Polarization Controlled Photomechanical Behaviors of Polydomain Azobenzene Liquid Crystalline Polymer Networks

We report the polarization controlled photomechanical behaviors of azobenzene liquid crystalline polymer networks (azo-LCNs) as a function of crosslink density and temperature. High modulus, glassy polydomain azo-LCNs were synthesized by copolymerizing RM257 and 2-azo, initiated by 1 wt{\%} of the inorganic photoinitiator Irgacure 784. Crosslinking density of azo-LCNs increases from 2.09 mol/dm$^{3}$ to 7.24 mol/dm$^{3}$ with curing time from 1-120 min. Storage modulus and loss tangent of azo-LCNs also increase with crosslinking density.
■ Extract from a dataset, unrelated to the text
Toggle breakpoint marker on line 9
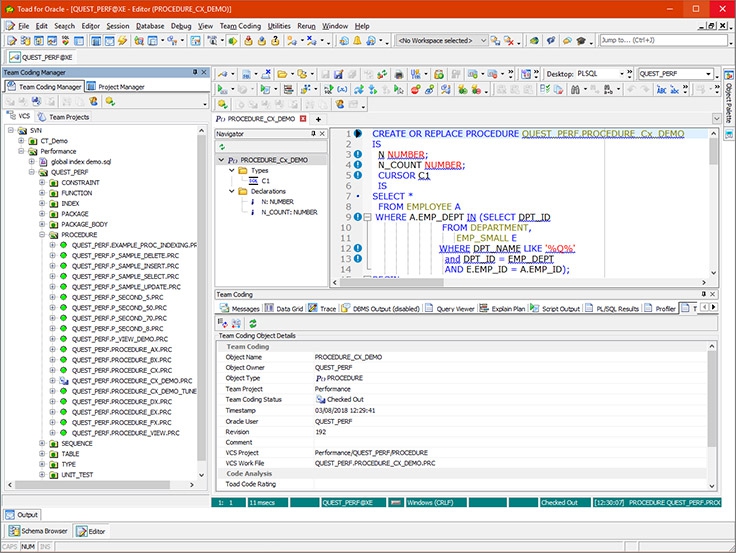[358, 217]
All azo-LCNs are glassy at room temperature. To increasing temperature, E' begins to decrease through T$_{g}$ to a level dependent on the crosslinking density, and eventually reaching a rubbery plateau region. Interestingly, the bidirectional (forward and reverse) bending angles of the polydomain azo-LCN cantilevers at equilibrium decrease with increasing temperature and crosslinking density. Absorption and bending behaviors of the azo-LCNs with various thicknesses, concentrations and molecular structure of azobenzene monomer will be discussed.